Mechanisms involved in the in vitro modification of low density lipoprotein by human umbilical vein endothelial cells and copper ions.

In this study we evaluated the time course and mechanism of low density lipoprotein (LDL) oxidation induced by human umbilical vein endothelial cells (HUVECs), cell-free medium (CFM) and Cu2+. After incubating LDL (200 micrograms/ml) with HUVECs, CFM and Cu2+ (concentration adjusted to obtain the same degree of LDL modification as with HUVECs), the extent of LDL lipid peroxidation and apoprotein B modification was monitored at different times from 0 to 24 h. This involved evaluating the time course of LDL conjugated diene, peroxide, malonyldialdehyde (MDA), fluorescence, relative electrophoretic mobility (REM), vitamin E and monounsaturated and polyunsaturated fatty acids. After incubation with HUVECs, the LDL REM was significantly higher than that obtained in CFM (p < 0.01). When balanced for the same degree of LDL modification as obtained with HUVECs, Cu2+ gave a REM similar to that obtained with HUVECs. At the different times of incubation there was no statistical difference between conjugated diene and peroxide values after incubation with HUVECs and with CFM. The values obtained with Cu2+ were significantly higher than those obtained with HUVECs and CFM (p < 0.01).
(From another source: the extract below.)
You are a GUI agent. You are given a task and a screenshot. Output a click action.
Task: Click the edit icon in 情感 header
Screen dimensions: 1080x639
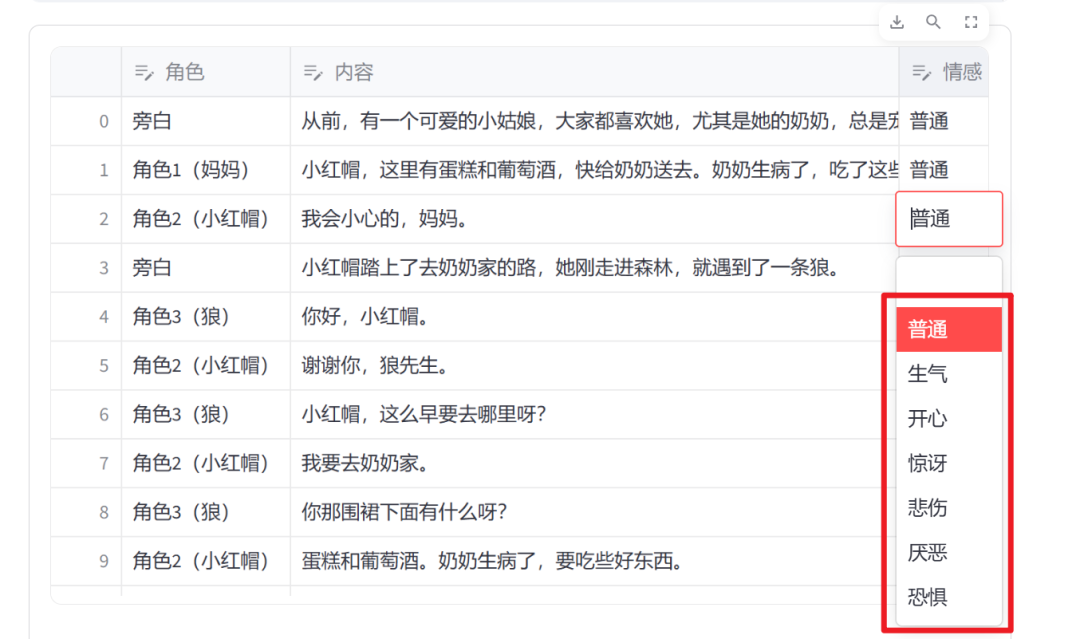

MDA and LDL fluorescence were significantly higher after exposure to HUVECs than to CFM (p < 0.01), values being similar to those obtained with Cu2+. There was no statistical difference between the values of LDL oleic, linoleic, arachidonic and eicosapentaenoic acids after incubation with HUVECs and CFM. Eicosatetraynoic acid (ETYA), a lipoxygenase inhibitor, determined dose-dependent reduction of MDA formation induced by the incubation of LDL with HUVECs; it did not affect LDL conjugated diene. ETYA did not have any effect on the MDA derived from LDL after incubation with Cu2+ or CFM. The results of this study demonstrate that, unlike Cu2+, the contribution of HUVECs to LDL modification does not involve only lipid peroxidation of the lipoprotein; it also includes intracellular radical and non-radical processes.